Buddhist leader given ritual farewell

Venerable Jampa Thupten Tulku Rinpoche is carried to the cremation stupa yesterday.
Venerable Jampa Thupten Tulku Rinpoche is carried to the cremation stupa yesterday.
Smoke rises from the stupa. Photos by Stephen Jaquiery.
Smoke rises from the stupa. Photos by Stephen Jaquiery.

A sacred ceremony greeted the new dawn in Dunedin yesterday.

As the sun rose over the Otago Peninsula, an ancient ritual was being performed on a hillside below Harbour Cone.

Venerable Jampa Thupten Tulku Rinpoche was farewelled by the Buddhist community in a fire puja cremation.

The body was carried on a litter to the cremation stupa by four Buddhist monks, accompanied by a lama on a conch shell representing "the voice of dharma [truth]".

Well-wishers lined up to place white scarves around the deceased's neck, while the traditional "body house" furnace was draped in garlands of flowers.

The body was then placed inside the stupa and the entrance sealed with bricks by the monks. The garlands of flowers slowly fell from the stupa as the fire took hold.

Symbolic offerings of melted butter, rice, black sesame seeds and dried grasses were blessed and added as the pyre burned.

The Dhargyey Buddhist Centre director, Peter Small, said Venerable Thupten Tulku was a greatly loved and respected teacher.

"He devoted his life to serving the people. It's a fitting honour to be cremated like that and it's only for really great lamas. I don't think anyone else has done it in New Zealand. It's only been done once in our community before, when our founder died."

It was the first fire puga ceremony since Dhargyey Buddhist Centre founder Geshe Dhargyey was cremated in the same place, in 1995.

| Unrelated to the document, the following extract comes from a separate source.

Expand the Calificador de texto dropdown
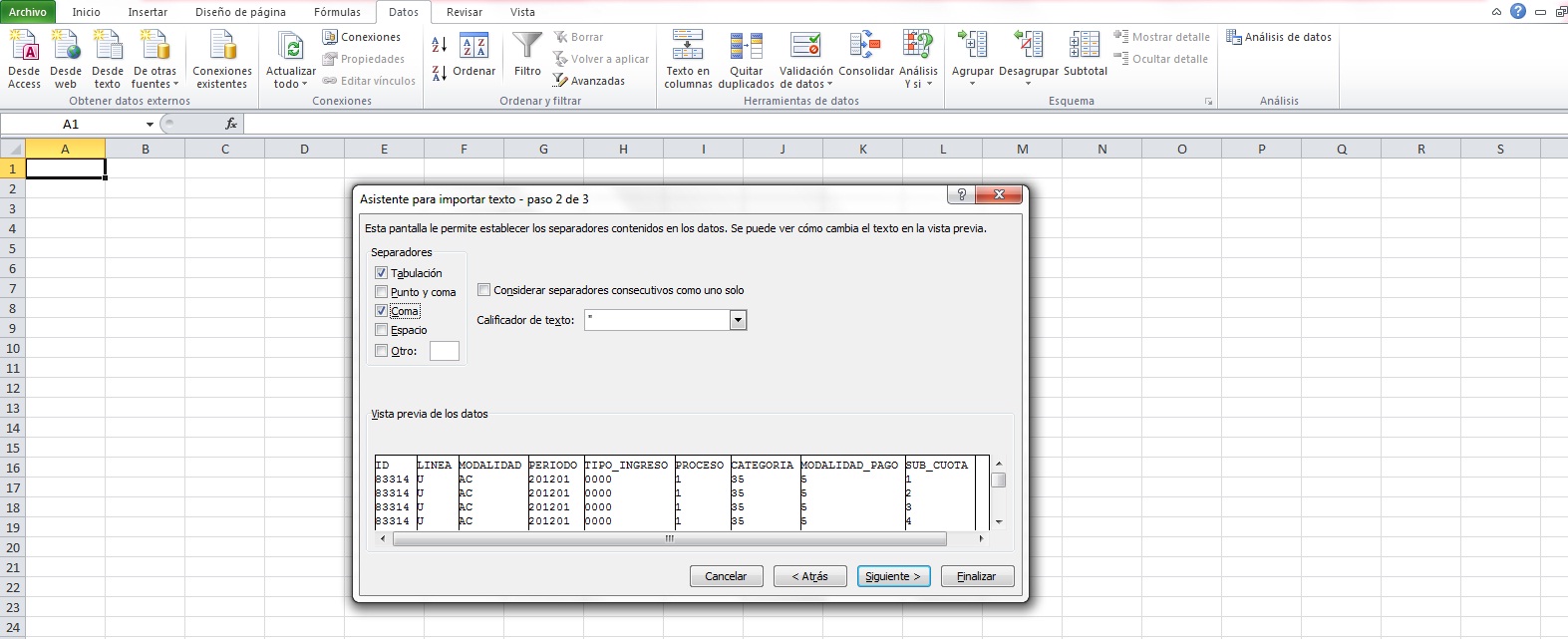This screenshot has height=639, width=1568. (738, 320)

"His Holiness [the Dalai Lama] was interested in making this unusual death process visible and having some publicity, because it's very rare in the West," Mr Small said.

Venerable Thupten Tulku had lain in state since his death on May 24, while his spirit left his body.

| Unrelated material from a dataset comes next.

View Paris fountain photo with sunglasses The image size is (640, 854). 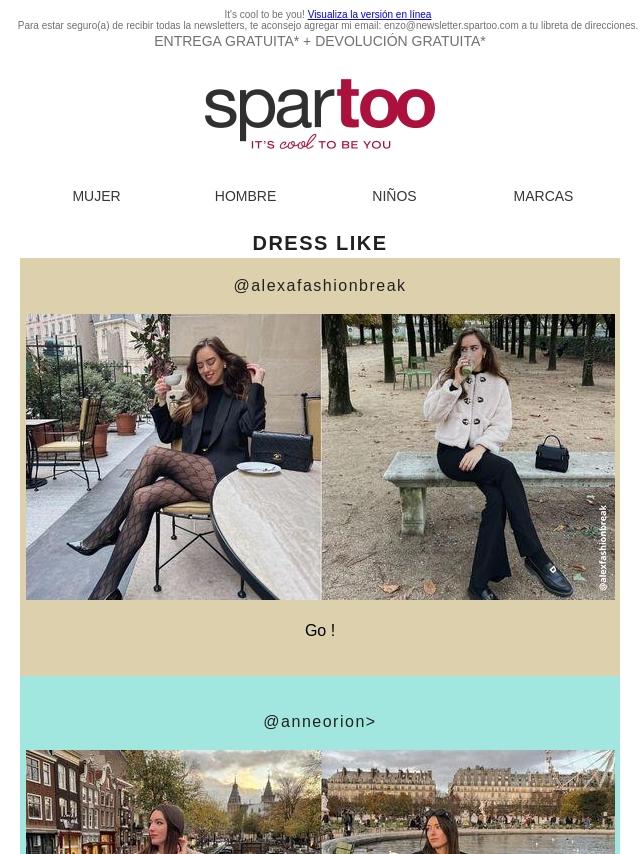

"It's an exceptionally long time for a lama to stay in death meditation. His passing displayed his complete mastery of Buddhism. He maintained his mind within his body for 18 days after being certified as medically dead. The most obvious signs being the body colour and skin tone remaining unchanged and lack of general decomposition. In the Buddhist world this is a very rare phenomenon.

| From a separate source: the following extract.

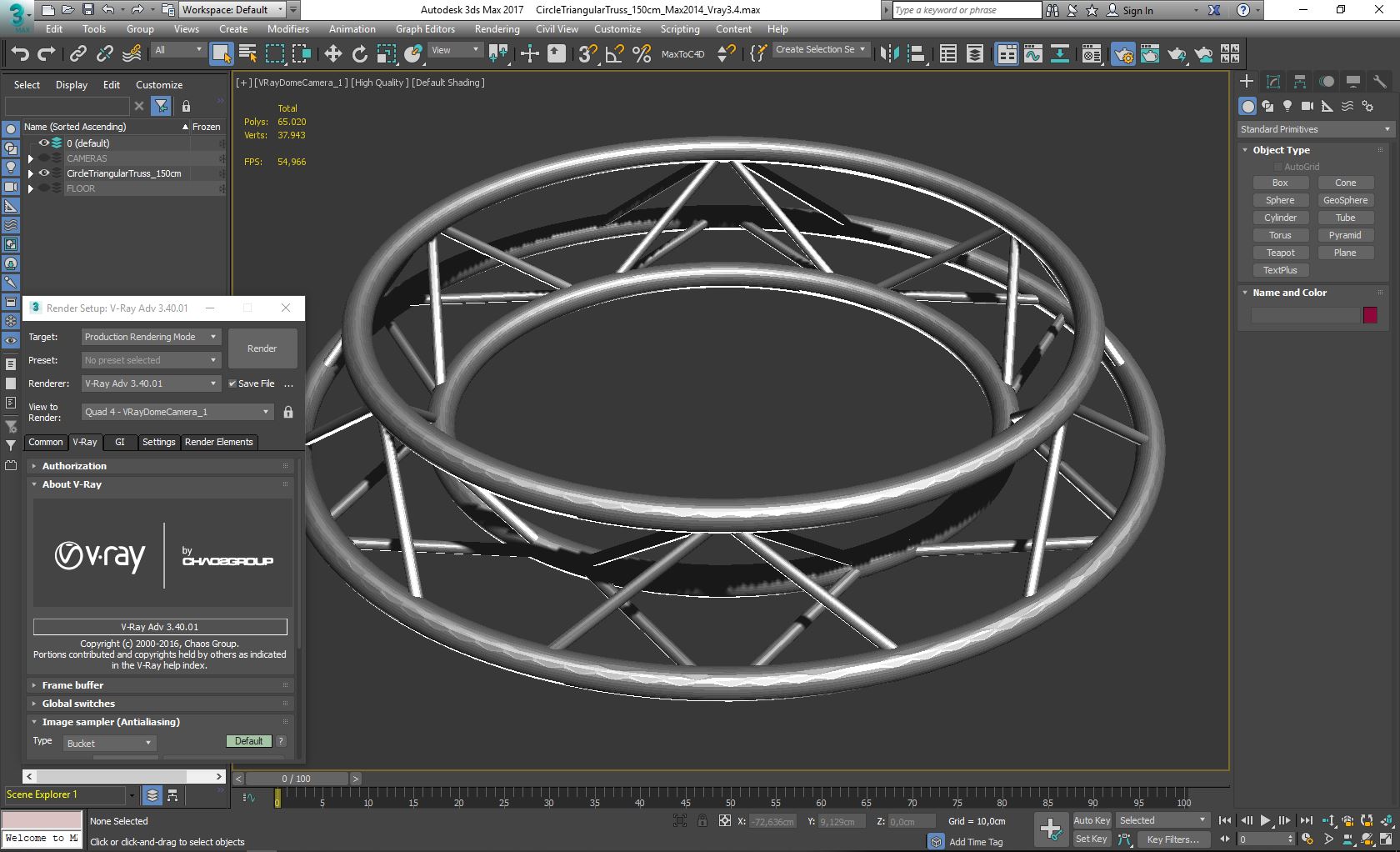Open the Rendering menu
Image resolution: width=1400 pixels, height=852 pixels.
coord(497,29)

"It's a sign of great spiritual attainment. The body doesn't decompose, because the mind is still in the body. It's one of the signs he's doing it. After a while, there are signs of decay and so the lamas know he's gone."

Mr Small thanked Public Health South for helping with the cremation.

"I am personally very grateful to the health authorities for their sensitivity to our situation and our beliefs. They have balanced the need to ensure public welfare and our own needs and somewhat contradictory beliefs," he said.

"It's great that we are able to offer the full, traditional honours to the body of our dearly-departed lama."

PHS Otago-Southland medical officer of health Dr Derek Bell said all legal requirements for burials and cremations were observed.

"In this instance, there are no public health issues that we were concerned about."